# RECORDS SHOWN
- - -
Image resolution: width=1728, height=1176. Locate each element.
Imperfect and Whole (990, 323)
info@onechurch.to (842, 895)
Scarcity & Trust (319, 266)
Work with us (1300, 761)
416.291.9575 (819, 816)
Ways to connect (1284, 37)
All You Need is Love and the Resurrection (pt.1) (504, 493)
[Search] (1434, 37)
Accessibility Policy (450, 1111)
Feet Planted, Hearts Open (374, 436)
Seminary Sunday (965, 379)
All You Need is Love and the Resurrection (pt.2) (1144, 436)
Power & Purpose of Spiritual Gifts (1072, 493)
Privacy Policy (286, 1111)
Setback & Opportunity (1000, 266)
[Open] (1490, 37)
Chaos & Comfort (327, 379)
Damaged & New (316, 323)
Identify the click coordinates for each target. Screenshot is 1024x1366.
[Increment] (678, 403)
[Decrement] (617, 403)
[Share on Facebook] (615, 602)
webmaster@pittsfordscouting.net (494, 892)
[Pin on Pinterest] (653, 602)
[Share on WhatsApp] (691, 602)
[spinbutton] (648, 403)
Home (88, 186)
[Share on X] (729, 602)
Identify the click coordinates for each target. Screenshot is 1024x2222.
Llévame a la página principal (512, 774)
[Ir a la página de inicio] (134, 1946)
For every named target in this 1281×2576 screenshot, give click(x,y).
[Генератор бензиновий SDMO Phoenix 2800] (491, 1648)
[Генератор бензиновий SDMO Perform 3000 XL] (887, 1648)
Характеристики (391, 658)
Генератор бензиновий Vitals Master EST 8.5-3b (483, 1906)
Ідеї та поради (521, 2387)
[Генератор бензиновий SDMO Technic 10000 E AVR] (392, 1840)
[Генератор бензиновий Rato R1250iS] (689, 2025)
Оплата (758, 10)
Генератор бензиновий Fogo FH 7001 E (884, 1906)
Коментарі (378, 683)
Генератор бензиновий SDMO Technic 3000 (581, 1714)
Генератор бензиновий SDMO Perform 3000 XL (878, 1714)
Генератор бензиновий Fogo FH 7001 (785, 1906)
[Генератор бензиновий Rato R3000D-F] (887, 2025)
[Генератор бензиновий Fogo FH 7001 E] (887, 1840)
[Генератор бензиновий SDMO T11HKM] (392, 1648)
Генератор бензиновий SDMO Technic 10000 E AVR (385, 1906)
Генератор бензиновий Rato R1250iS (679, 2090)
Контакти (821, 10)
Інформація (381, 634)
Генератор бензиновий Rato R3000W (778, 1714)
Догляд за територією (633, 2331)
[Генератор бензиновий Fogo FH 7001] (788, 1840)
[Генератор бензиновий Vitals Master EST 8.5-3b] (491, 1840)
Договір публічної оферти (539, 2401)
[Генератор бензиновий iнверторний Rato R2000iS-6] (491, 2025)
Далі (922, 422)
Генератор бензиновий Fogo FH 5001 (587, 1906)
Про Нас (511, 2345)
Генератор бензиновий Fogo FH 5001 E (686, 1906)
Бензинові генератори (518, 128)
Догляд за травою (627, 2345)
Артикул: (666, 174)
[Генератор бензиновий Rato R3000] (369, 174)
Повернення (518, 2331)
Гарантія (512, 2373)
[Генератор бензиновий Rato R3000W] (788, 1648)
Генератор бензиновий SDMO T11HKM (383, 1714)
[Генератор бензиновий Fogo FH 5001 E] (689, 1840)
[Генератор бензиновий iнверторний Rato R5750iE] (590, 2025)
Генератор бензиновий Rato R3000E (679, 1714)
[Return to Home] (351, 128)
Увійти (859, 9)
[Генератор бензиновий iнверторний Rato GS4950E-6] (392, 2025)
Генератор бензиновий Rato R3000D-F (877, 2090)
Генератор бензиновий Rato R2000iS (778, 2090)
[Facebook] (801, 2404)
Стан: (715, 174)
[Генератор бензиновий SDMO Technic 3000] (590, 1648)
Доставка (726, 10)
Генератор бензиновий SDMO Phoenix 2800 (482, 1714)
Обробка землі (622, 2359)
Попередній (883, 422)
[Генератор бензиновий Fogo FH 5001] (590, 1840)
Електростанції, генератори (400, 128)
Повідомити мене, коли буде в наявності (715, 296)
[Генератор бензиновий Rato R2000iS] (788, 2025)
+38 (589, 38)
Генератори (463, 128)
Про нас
- - -
# EXERCISE BRIEF
If a line in the material above holds "coordinates", copy it.

# RESULT OF THIS EXERCISE
Identify the click coordinates for each target. Screenshot is 1024x1366.
Identify the click coordinates for each target. Screenshot is 1024x2222.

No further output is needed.